◆ **Activity**:
Copy every entry below, exactly and in full.

◆ **Input records**:
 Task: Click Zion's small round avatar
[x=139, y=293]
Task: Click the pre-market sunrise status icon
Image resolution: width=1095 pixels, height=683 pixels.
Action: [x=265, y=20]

◆ **Response below**:
 Task: Click Zion's small round avatar
[x=139, y=293]
Task: Click the pre-market sunrise status icon
Image resolution: width=1095 pixels, height=683 pixels.
Action: [x=265, y=20]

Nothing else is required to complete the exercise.